Currently, my main radio interests are Software-Defined Radios (SDR), smart/active antenna and computers in radio in general; more on that later.

First, my journey around radio, electronics and computers; my path to my current interests.

My interested in electronics and audio started in my early teens, playing with valve radios and loud speakers. However, the main kick-start was when my father, Wattie Wollin, bought me the September 1969 issue of electronics Australia. Dad was interested in radio and gave me some books on "wireless" dating from the mid-1930s when he was a lad. While very capable, his isolation from education, the 1930s depression and WWII lead him into a meat industry trade at 13 and away from radio.

I first became interested in amateur radio when at Echuca High School in the early 1970s and obtained my limited certificate and first call sign, VK2ZXI; 2 because I lived in Moama in New South Wales, across the Murray River from Echuca. I used to ride my bike interstate to school!

I worked closely with George Loft, VK3AGM, learning a lot about radio, along with bee-keeping, general engineering (fitting and turning, welding etc.), truck mechanics and life in general. George was a bee-keeper, like his father, but one of the most intelligent people I have ever met. George designed and built radios including digital gear, built his own metal lathe and designed and built specialist bee-keeping equipment. George did buy an FT-101 about when they first came out; I still remember it sitting between the two of us in the truck while moving bees at night.

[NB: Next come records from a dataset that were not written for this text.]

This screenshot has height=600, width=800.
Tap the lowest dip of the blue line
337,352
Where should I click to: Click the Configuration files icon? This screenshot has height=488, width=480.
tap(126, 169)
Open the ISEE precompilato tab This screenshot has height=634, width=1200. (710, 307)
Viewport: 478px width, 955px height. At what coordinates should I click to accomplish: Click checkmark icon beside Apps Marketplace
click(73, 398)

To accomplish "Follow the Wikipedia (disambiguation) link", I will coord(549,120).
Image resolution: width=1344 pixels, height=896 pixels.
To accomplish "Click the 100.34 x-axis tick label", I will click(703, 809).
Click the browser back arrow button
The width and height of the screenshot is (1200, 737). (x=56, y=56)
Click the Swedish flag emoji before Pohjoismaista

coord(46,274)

My only radio was a converted taxi radio on 2m simplex; all valve plus one transistor in the receiver pre-amp; I still have it. I helped George build a 40 foot tower with a hand-driven rotator for me. I used a string around the gear and a piece of elastic on the wall of my shack to give a linear direction indicator. I built a 10 or so element Yagi to go on top; it all worked wonderfully well, reliably working within a 50-odd mile radius. (I use imperial units here deliberately as metric didn't officially start in Australia until the mid-1970s).

I initially wanted to study communications engineering at university, but at the last moment changed to agricultural engineering at the University of Melbourne, not wanting to make my hobby my job; a decision I have never regretted. I did agricultural engineering, together with some of the electrical engineering subjects to third year.

I drifted out of amateur radio while at university, living away from home (my station) and not interested in, or able to afford, commercially-built radios.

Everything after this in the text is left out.